Instructions for the task: Exactly the lines from the one with "Click the faint button in first row" through the end of the records below are needed, minus any pictures.
(Given information Opens)
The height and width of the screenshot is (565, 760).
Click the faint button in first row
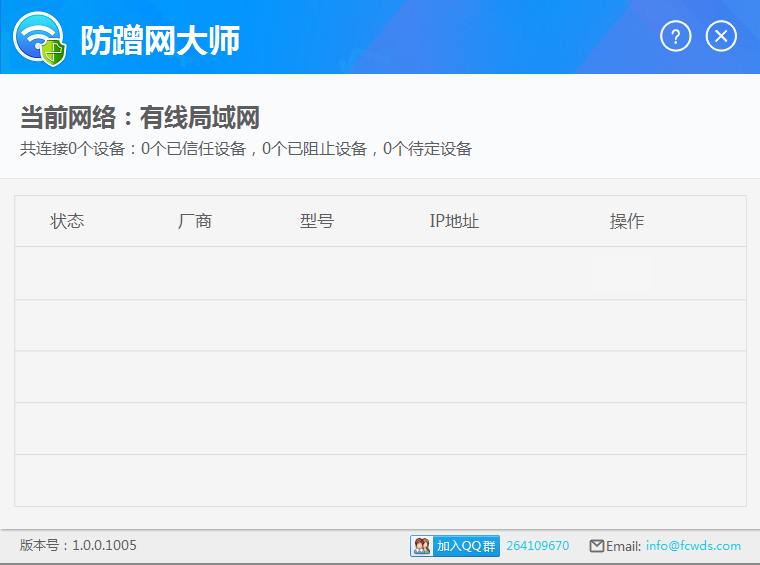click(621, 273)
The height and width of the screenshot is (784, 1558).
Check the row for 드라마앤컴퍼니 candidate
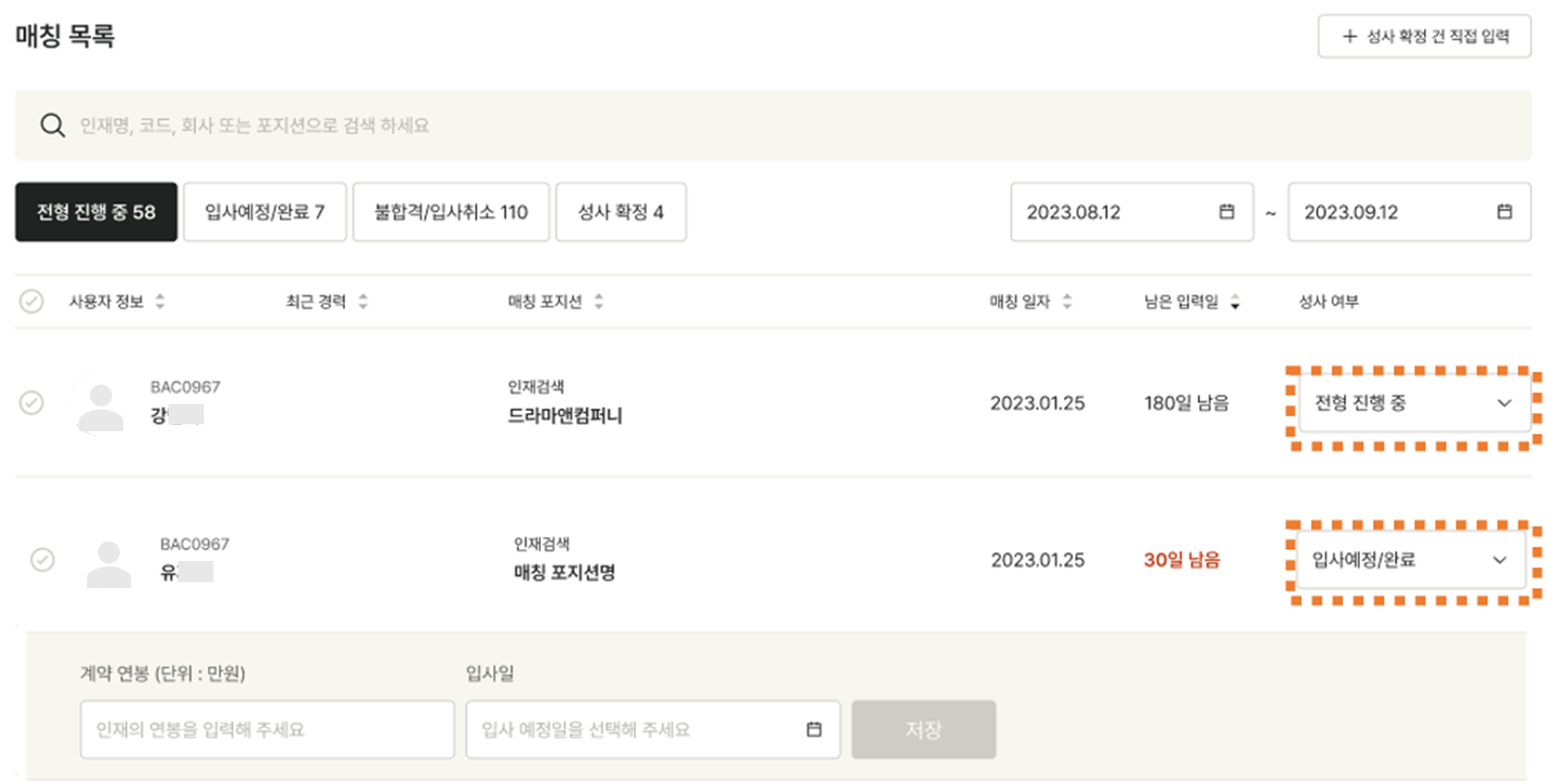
(Given information Closes)
Reply:
Click the faint button in first row
click(621, 273)
The height and width of the screenshot is (784, 1558).
Check the row for 드라마앤컴퍼니 candidate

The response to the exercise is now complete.